What the task requires: Please tally the lines of the data below that contain the string "screenshot", with case counting, and give only the number.
======
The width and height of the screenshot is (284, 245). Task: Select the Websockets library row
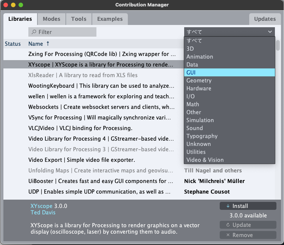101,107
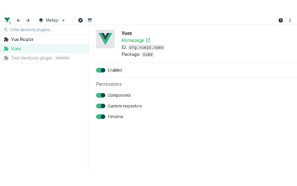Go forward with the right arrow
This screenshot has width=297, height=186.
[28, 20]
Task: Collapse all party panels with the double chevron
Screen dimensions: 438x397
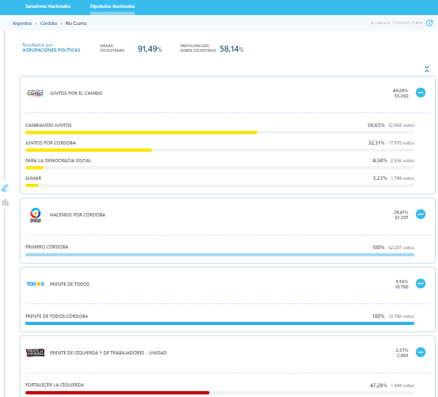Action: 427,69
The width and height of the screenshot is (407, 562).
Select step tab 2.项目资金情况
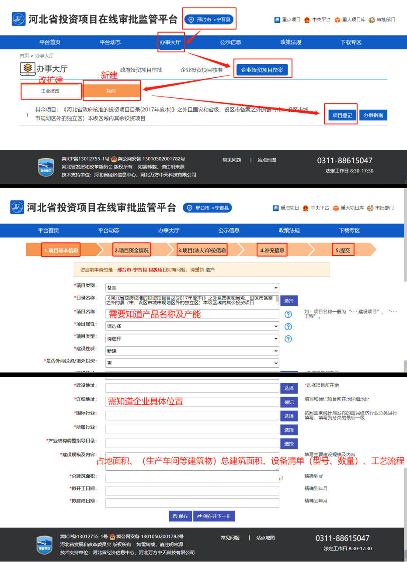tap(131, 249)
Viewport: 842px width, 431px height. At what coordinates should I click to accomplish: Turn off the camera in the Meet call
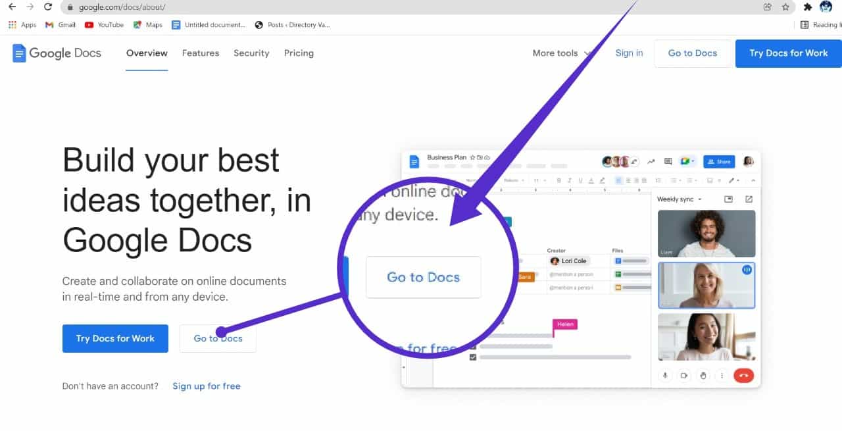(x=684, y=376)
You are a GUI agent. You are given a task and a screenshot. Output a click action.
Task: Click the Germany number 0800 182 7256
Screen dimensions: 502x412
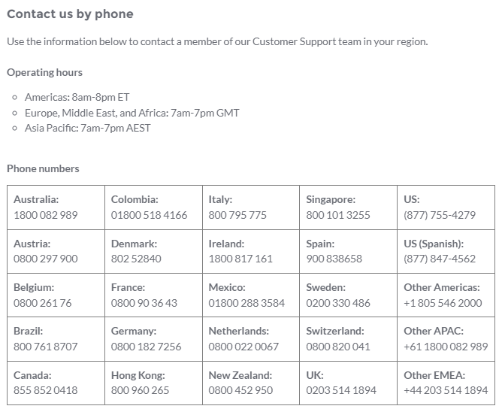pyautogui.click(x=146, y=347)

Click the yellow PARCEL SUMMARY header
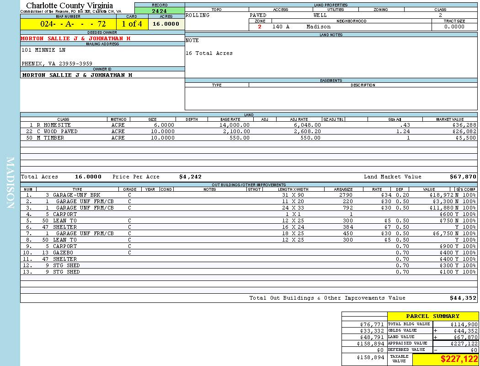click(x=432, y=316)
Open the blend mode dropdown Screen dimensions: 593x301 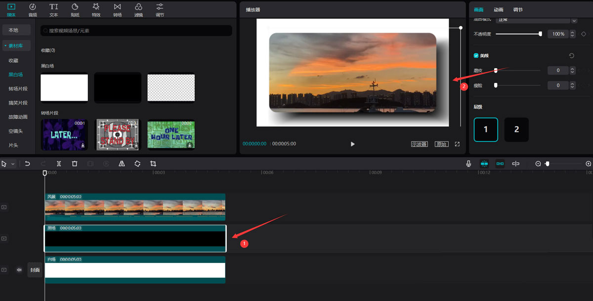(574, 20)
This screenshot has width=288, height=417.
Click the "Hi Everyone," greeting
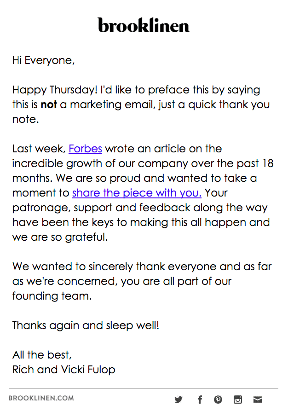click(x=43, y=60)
======
Exercise solution: 5